Le lien que fait Benyamin Netanyahu entre le Mufti de Jérusalem et l’holocauste est imbécile pour trois raisons. D’abord, elle accorde à Adolf Hitler une circonstance atténuante, celle de s’être fait embobiner par une espèce de Raspoutine portant un turban. Ensuite, il est très difficile de croire qu’un personnage aussi terne que le Mufti de Jérusalem, aurait induit un acte aussi essentiel de la Seconde Guerre Mondiale, qu’il aurait eu la moindre influence sur Adolf Hitler et l’idéologie du parti nazi. Des centaines d’ouvrages qui décortiquent et plongent dans les racines, idéologique, historique, sociologique, de la haine de l’Allemagne national-socialiste pour les Juifs  et dans celles de l’antisémitisme européen, sont balayés d’un revers de la main par un jeune professeur d’université qui fait du Mufti de Jérusalem l’instigateur, du plus grand crime organisé du vingtième siècle. Enfin le lien, non déclaré mais qu’il n’est pas difficile de voir en filigrane, que tente d’établir Benyamin Netanyahu entre le génie génocidaire du Mufti de Jérusalem et la sauvagerie de Daech, qui serait donc son héritier et le prochain assassin des Juifs, laisse perplexe tant il est tenu. Depuis que cette organisation terroriste existe et ses aînés, dont la redoutable Al-Qaida, ont-elles jamais mené le moindre attentat en Israël?
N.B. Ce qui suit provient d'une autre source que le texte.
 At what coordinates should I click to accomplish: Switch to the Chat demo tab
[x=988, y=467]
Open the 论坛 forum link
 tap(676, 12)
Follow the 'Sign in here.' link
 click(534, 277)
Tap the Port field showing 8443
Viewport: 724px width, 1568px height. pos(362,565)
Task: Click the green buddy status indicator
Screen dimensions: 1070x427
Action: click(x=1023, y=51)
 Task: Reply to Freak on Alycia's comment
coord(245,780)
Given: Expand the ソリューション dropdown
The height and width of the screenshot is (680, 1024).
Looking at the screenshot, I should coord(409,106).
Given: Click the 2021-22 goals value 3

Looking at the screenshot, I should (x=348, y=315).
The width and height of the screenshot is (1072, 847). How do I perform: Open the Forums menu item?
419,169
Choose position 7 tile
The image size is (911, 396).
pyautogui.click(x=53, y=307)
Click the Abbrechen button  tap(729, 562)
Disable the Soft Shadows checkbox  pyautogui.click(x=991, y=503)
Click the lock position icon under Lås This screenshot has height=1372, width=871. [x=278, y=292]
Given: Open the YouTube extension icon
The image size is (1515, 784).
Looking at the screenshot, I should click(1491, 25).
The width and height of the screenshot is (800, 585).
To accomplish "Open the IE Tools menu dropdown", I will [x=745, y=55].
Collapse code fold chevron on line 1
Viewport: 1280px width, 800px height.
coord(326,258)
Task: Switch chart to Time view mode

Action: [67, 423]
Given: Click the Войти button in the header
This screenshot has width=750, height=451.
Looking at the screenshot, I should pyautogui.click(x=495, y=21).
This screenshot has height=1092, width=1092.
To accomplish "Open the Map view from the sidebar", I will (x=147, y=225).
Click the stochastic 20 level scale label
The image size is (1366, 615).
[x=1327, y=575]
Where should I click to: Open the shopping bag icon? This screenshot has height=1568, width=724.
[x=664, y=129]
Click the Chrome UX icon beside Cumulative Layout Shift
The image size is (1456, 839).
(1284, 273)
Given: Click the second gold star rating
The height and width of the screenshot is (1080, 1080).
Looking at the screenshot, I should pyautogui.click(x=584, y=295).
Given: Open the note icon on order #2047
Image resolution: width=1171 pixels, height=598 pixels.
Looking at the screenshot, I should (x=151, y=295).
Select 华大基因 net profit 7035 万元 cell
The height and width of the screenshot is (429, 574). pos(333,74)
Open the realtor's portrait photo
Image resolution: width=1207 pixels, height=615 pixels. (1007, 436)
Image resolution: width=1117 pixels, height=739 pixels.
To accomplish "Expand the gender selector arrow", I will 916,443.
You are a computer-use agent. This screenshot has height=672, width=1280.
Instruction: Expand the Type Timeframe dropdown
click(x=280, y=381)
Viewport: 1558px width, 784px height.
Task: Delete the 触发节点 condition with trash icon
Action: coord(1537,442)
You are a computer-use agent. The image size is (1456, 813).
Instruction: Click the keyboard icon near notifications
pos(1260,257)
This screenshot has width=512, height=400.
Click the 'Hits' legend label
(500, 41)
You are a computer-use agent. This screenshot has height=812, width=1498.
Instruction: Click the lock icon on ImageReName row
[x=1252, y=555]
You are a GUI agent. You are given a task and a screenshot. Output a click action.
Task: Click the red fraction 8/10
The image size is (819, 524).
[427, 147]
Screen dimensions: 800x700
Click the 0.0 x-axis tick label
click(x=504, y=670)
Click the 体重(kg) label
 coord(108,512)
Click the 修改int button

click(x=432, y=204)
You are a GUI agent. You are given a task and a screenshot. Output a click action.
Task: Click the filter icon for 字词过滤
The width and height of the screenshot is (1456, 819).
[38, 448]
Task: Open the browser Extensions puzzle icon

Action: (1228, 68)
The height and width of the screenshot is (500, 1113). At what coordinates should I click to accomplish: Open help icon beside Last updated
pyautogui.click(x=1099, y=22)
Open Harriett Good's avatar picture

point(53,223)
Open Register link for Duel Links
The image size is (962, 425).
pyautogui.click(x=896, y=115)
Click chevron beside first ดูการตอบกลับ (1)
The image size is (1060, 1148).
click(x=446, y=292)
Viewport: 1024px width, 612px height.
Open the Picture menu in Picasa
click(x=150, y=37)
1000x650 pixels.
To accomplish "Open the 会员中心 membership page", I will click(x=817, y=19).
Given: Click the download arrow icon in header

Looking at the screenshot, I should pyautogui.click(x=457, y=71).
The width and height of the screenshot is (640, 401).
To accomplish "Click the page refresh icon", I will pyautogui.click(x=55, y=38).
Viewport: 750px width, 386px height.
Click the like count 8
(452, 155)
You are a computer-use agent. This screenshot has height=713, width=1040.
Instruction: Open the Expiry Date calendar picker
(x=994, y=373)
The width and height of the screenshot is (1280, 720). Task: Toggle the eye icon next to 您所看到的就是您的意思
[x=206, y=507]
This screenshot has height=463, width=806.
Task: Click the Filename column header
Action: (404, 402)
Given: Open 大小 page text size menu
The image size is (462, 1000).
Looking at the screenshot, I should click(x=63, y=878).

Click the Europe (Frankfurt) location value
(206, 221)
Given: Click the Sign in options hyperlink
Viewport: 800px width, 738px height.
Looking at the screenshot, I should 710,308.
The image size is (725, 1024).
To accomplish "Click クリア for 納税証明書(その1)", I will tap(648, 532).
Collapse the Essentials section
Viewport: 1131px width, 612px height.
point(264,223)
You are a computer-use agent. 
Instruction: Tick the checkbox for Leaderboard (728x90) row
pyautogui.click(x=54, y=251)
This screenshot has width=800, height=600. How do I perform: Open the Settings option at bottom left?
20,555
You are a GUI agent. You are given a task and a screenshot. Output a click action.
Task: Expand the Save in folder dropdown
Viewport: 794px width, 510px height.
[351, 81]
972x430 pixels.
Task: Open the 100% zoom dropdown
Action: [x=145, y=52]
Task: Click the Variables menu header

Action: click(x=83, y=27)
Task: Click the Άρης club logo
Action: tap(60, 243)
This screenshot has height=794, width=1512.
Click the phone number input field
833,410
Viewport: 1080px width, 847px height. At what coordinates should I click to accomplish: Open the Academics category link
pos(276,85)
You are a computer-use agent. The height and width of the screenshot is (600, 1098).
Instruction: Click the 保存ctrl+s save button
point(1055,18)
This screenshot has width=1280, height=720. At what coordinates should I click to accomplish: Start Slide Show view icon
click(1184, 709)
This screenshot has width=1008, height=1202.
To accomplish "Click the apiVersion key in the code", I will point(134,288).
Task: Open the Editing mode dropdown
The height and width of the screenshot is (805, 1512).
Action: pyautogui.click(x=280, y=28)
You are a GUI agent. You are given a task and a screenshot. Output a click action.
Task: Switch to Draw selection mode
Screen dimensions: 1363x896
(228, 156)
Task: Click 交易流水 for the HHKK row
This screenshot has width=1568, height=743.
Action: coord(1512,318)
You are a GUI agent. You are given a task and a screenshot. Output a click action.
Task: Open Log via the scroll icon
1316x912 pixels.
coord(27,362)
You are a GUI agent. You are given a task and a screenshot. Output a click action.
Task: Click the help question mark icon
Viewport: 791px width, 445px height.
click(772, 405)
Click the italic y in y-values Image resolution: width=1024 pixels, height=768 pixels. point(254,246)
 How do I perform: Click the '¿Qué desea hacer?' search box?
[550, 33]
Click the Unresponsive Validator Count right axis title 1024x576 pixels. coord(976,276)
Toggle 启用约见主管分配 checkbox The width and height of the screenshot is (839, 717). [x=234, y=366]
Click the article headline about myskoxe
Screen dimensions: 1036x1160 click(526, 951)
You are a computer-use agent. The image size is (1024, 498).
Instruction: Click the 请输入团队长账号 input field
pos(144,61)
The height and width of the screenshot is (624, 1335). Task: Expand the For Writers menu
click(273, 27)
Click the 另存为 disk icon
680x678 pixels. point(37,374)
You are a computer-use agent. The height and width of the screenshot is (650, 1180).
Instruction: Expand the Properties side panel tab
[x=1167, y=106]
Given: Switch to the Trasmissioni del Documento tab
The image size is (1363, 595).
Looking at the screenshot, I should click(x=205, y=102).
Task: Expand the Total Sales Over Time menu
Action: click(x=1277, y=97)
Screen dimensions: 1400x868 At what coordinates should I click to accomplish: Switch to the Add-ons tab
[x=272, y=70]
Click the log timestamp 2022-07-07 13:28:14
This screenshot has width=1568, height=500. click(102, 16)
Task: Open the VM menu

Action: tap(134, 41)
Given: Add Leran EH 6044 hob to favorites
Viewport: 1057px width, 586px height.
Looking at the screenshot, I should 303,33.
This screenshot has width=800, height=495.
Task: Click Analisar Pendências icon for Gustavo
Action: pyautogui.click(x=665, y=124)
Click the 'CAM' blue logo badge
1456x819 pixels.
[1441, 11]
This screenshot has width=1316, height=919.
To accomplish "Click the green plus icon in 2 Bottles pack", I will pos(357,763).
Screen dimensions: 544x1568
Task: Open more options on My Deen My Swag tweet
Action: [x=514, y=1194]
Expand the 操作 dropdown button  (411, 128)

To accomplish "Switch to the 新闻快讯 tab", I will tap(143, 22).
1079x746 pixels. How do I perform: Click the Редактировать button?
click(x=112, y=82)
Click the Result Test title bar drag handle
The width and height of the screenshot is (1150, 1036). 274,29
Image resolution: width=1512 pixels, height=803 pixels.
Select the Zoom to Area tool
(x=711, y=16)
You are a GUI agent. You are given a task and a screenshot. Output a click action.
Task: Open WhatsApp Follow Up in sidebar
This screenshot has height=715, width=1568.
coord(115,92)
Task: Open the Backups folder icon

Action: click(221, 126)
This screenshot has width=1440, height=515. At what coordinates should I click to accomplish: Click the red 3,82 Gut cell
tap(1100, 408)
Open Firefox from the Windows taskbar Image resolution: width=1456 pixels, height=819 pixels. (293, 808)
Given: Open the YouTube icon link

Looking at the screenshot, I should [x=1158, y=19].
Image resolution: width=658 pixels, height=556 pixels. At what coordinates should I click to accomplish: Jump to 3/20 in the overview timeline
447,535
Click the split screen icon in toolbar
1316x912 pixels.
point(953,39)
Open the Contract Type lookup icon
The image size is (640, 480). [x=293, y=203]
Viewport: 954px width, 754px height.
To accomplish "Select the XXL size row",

Tout cela serait risible s’il ne s’agissait pas de la prétention d’un Etat en faillite moralement, de faire feu de tout bois, fut-il vert et mouillé, pour provoquer un léger écran de fumée, devant son injustice avérée, fumée qui ne pique même plus les yeux.

 

Amine Issa

27/10/2015

 

1-Théodore Herzl et l’utopie d’Israël. Communication de Raymond Trousson. http://www.arllfb.be/ebibliotheque/communications/trousson140392.pdf

2- Le lobby pro-israélien et la politique étrangère américaine, John Mearsheimer et Stephen Walt, La Découverte, page 106.

3- Ibid, page 110.

4- Au nom du temple, Charles Enderlin, Seuil, page 22.